Eugene comments on The genie knows, but doesn't care - Less Wrong

54 Post author: RobbBB 06 September 2013 06:42AM

You are viewing a comment permalink. View the original post to see all comments and the full post content.

Comments (515)

You are viewing a single comment's thread. Show more comments above.

Comment author: CoffeeStain 07 September 2013 09:29:41PM *  12 points [-]

Instead of friendliness, could we not code, solve, or at the very least seed boxedness?

It is clear that any AI strong enough to solve friendliness would already be using that power in unpredictably dangerous ways, in order to provide the computational power to solve it. But is it clear that this amount of computational power could not fit within, say, a one kilometer-cube box outside the campus of MIT?

Boxedness is obviously a hard problem, but it seems to me at least as easy as metaethical friendliness. The ability to modify a wide range of complex environments seems instrumental in an evolution into superintelligence, but it's not obvious that this necessitates the modification of environments outside the box. Being able to globally optimize the universe for intelligence involves fewer (zero) constraints than would exist with a boxedness seed, but the only question is whether or not this constraint is so constricting as to preclude superintelligence, which it's not clear to me that it is.

It seems to me that there is value in finding the minimally-restrictive safety-seed in AGI research. If any restriction removes some non-negligible ability to globally optimize for intelligence, the AIs of FAI researchers will be necessarily at a disadvantage to all other AGIs in production. And having more flexible restrictions increases the chance than any given research group will apply the restriction in their own research.

If we believe that there is a large chance that all of our efforts at friendliness will be futile, and that the world will create a dominant UFAI despite our pleas, then we should be adopting a consequentialist attitude toward our FAI efforts. If our goal is to make sure that an imprudent AI research team feels as much intellectual guilt as possible over not listening to our risk-safety pleas, we should be as restrictive as possible. If our goal is to inch the likelihood that an imprudent AI team creates a dominant UFAI, we might work to place our pleas at the intersection of restrictive, communicable, and simple.

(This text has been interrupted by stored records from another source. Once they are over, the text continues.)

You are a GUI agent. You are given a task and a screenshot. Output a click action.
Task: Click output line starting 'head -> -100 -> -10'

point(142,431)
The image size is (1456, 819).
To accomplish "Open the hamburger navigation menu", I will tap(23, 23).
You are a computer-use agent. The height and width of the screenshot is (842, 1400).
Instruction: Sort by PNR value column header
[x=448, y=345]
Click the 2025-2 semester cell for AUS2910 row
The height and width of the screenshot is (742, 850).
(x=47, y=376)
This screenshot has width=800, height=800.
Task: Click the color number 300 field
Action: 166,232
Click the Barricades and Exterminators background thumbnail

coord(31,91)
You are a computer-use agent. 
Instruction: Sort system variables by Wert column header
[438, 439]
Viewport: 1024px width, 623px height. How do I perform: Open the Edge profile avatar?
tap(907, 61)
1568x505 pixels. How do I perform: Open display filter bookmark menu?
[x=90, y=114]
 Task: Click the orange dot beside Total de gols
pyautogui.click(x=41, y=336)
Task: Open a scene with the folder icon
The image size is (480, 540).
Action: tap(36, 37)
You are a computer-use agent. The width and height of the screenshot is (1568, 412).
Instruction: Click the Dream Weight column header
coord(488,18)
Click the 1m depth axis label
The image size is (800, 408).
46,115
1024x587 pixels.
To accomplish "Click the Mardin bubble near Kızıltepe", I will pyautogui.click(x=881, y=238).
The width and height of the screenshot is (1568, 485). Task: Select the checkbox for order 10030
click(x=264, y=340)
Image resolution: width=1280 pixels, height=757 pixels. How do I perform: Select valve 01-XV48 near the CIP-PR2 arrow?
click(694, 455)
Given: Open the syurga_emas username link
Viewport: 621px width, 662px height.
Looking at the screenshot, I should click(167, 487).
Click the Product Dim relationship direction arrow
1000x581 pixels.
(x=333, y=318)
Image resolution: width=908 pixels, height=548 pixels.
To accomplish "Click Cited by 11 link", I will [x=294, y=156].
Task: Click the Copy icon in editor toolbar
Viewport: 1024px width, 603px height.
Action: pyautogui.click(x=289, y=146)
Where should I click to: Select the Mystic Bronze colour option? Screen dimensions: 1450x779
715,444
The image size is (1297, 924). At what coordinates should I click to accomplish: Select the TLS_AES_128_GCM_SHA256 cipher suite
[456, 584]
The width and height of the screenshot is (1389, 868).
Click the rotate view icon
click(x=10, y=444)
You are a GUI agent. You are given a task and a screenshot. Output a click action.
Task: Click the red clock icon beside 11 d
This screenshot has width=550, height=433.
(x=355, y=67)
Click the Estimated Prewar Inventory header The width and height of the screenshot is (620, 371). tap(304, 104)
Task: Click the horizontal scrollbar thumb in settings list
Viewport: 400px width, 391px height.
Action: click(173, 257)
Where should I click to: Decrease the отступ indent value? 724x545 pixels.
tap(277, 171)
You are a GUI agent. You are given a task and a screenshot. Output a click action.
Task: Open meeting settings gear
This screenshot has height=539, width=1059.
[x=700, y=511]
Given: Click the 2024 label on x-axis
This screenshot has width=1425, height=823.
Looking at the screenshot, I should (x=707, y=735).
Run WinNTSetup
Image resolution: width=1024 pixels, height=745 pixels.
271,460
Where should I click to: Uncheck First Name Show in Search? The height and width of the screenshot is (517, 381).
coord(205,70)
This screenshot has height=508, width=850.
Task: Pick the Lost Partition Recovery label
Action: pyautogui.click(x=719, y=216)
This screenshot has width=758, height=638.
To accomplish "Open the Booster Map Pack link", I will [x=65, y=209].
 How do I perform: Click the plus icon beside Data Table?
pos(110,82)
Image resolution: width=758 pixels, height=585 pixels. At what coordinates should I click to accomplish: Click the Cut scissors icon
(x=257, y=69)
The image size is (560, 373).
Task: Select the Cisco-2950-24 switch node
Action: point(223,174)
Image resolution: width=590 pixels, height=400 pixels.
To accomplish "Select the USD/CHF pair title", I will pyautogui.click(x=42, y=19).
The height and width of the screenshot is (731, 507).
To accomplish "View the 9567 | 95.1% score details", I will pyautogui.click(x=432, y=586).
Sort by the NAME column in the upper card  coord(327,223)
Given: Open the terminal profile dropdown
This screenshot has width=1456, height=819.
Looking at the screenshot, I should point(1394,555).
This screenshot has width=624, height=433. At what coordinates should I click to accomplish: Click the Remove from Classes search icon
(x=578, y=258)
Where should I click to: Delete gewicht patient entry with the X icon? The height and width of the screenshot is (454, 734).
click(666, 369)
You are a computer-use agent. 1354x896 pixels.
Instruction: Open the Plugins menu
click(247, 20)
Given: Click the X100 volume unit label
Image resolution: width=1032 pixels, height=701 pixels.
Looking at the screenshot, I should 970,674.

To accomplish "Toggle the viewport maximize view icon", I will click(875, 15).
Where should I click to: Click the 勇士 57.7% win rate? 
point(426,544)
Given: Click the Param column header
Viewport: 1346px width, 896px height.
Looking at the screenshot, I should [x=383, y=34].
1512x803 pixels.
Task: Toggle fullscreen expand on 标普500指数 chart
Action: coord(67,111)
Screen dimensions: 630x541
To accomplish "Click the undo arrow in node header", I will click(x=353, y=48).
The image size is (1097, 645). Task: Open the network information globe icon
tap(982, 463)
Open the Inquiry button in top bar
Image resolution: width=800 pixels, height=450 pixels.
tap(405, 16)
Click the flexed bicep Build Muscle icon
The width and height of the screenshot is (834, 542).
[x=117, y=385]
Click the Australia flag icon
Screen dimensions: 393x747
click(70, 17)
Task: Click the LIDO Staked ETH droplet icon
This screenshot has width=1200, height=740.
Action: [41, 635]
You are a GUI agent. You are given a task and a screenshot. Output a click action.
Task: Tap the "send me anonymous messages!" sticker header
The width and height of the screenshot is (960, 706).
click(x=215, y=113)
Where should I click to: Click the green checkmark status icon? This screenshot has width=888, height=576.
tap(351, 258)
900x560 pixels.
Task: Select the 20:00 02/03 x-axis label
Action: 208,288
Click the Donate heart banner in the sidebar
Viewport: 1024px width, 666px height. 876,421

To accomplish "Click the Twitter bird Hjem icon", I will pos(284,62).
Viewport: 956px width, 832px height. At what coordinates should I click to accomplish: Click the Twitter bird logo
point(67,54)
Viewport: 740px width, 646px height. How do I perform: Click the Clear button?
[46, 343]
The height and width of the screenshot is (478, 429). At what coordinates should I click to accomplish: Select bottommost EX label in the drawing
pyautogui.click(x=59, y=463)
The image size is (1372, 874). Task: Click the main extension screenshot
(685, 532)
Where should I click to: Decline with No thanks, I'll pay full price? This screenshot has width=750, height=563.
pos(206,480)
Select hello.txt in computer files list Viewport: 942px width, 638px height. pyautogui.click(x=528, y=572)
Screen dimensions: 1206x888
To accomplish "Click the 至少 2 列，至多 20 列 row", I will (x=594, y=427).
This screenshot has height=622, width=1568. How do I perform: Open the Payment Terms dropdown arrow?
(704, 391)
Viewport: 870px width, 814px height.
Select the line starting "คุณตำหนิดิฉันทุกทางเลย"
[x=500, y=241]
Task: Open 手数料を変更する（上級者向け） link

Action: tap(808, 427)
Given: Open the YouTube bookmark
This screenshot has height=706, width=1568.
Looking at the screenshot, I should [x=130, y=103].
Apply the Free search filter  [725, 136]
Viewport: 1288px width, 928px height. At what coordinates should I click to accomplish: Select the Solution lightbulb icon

Comment author: Eugene 11 October 2013 07:50:53PM *  0 points [-]

A slightly bigger "large risk" than Pentashagon puts forward is that a provably boxed UFAI could indifferently give us information that results in yet another UFAI, just as unpredictable as itself (statistically speaking, it's going to give us more unhelpful information than helpful, as Robb point out). Keep in mind I'm extrapolating here. At first you'd just be asking for mundane things like better transportation, cures for diseases, etc. If the UFAI's mind is strange enough, and we're lucky enough, then some of these things result in beneficial outcomes, politically motivating humans to continue asking it for things. Eventually we're going to escalate to asking for a better AI, at which point we'll get a crap-shoot.

An even bigger risk than that -though - is that if it's especially Unfriendly, it may even do this intentionally, going so far as to pretend it's friendly while bestowing us with data to make an AI even more Unfriendly AI than itself. So what do we do, box that AI as well, when it could potentially be even more devious than the one that already convinced us to make this one? Is it just boxes, all the way down? (spoilers: it isn't, because we shouldn't be taking any advice from boxed AIs in the first place)

The only use of a boxed AI is to verify that, yes, the programming path you went down is the wrong one, and resulted in an AI that was indifferent to our existence (and therefore has no incentive to hide its motives from us). Any positive outcome would be no better than an outcome where the AI was specifically Evil, because if we can't tell the difference in the code prior to turning it on, we certainly wouldn't be able to tell the difference afterward.